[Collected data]
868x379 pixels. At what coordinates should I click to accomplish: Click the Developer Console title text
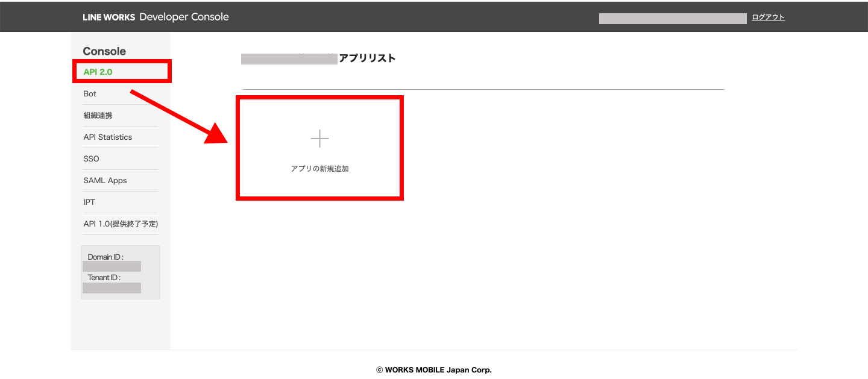pos(184,17)

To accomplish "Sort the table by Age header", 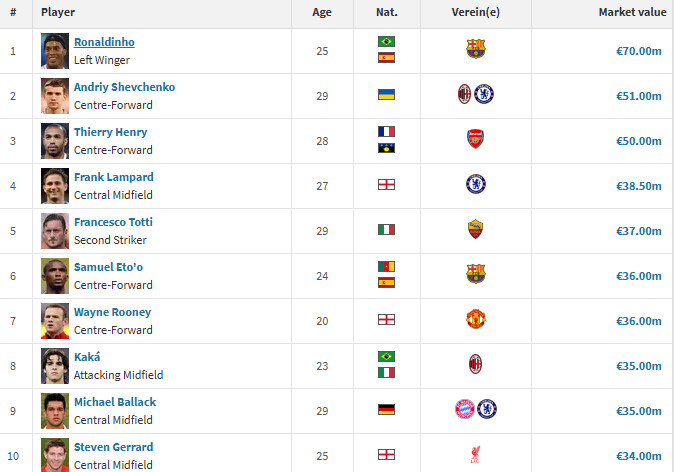I will click(322, 12).
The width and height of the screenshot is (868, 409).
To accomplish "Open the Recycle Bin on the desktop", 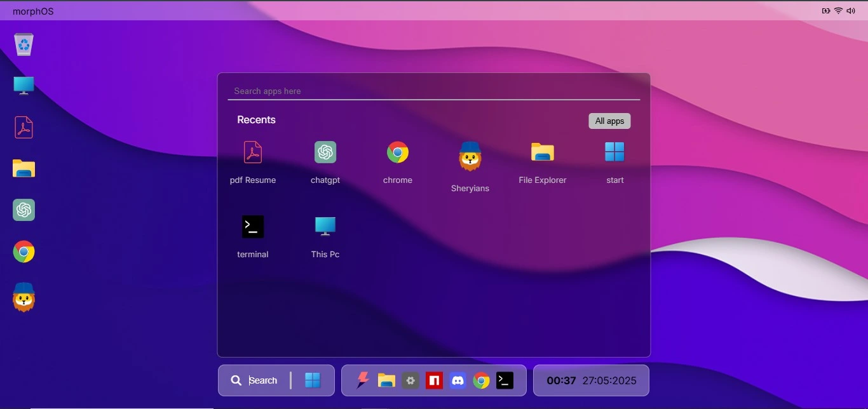I will pos(24,44).
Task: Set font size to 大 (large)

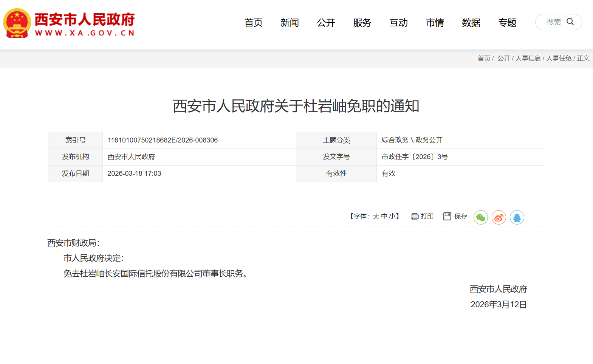Action: (x=376, y=216)
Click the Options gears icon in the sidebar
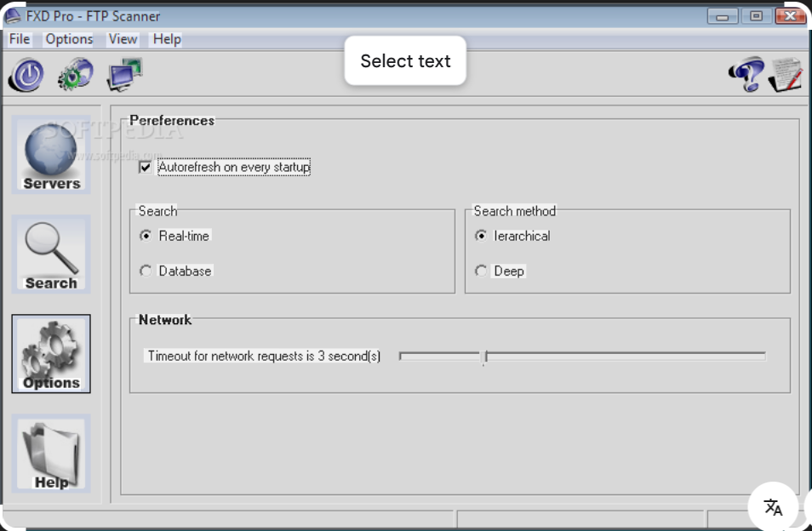The height and width of the screenshot is (531, 812). (x=50, y=351)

▸ **Work to be completed**:
The lines from the one with "Task: Set font size to 大 (large)" to the end of the data above should be retyped exactly, both ends included, and pictures are to be left out.

▸ **Reply**:
Task: Set font size to 大 (large)

Action: (x=376, y=216)
Click the Options gears icon in the sidebar
The height and width of the screenshot is (531, 812). (x=50, y=351)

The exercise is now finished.